We can run this function on a range of inputs using `client.map`.

In [None]:
futures = client.map(flaky_inc, range(10))

Notice how the cell returned even though some of the computations failed. We can inspect these futures one by one and find the ones that failed:

In [None]:
for i, future in enumerate(futures):
    print(i, future.status)

You can rerun those specific futures to try to get the task to successfully complete:

In [None]:
futures[3].retry()

In [None]:
for i, future in enumerate(futures):
    print(i, future.status)

A more concise way of retrying in the case of sporadic failures is by setting the number of retries in the `client.compute`, `client.submit` or `client.map` method.

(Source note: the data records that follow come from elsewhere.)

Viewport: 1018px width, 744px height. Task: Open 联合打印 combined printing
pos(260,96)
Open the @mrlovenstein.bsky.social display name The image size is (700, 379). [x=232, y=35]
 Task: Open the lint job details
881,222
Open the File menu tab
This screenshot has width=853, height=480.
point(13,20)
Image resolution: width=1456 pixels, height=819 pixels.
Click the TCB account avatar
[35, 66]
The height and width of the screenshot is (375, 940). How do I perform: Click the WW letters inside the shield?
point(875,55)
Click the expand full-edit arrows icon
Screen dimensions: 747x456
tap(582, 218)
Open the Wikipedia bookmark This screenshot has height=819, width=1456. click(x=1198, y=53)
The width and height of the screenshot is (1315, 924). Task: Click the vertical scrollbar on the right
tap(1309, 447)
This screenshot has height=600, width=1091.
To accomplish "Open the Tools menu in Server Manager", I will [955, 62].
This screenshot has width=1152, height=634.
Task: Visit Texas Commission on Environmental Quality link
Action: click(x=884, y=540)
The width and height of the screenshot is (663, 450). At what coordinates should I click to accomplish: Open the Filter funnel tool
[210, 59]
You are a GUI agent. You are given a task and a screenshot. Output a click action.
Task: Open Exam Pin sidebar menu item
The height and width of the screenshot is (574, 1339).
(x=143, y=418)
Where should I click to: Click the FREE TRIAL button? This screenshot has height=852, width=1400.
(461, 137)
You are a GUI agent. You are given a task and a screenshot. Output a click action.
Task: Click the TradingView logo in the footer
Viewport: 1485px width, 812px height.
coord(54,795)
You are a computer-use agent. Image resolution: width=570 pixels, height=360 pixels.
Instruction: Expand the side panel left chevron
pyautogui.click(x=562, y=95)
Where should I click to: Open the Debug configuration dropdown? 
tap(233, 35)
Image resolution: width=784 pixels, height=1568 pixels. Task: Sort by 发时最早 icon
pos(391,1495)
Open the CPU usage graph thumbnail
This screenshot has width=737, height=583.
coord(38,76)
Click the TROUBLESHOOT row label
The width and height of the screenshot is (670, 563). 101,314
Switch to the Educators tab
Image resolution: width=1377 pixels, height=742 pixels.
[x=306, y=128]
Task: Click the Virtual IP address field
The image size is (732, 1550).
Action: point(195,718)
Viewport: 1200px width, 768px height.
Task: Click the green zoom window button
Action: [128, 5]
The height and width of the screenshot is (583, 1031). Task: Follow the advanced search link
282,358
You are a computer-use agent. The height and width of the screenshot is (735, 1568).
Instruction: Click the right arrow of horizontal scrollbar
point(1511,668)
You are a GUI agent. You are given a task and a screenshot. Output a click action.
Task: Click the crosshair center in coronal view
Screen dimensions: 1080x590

**Note**: In this example we also need to set `pure=False` to let Dask know that the arguments to the function do not totally determine the output.

In [None]:
futures = client.map(flaky_inc, range(10), retries=5, pure=False)
future_z = client.submit(sum, futures)
future_z.result()

You will see a lot of warnings, but the computation should eventually succeed.

In [None]:
for i, future in enumerate(futures):
    print(i, future.status)

## Why use Futures?

The futures API offers a work submission style that can easily emulate the map/reduce paradigm. If that is familiar to you then futures might be the simplest entrypoint into Dask. 

The other big benefit of futures is that the intermediate results, represented by futures, can be passed to new tasks without having to pull data locally from the cluster. New operations can be setup to work on the output of previous jobs that haven't even begun yet.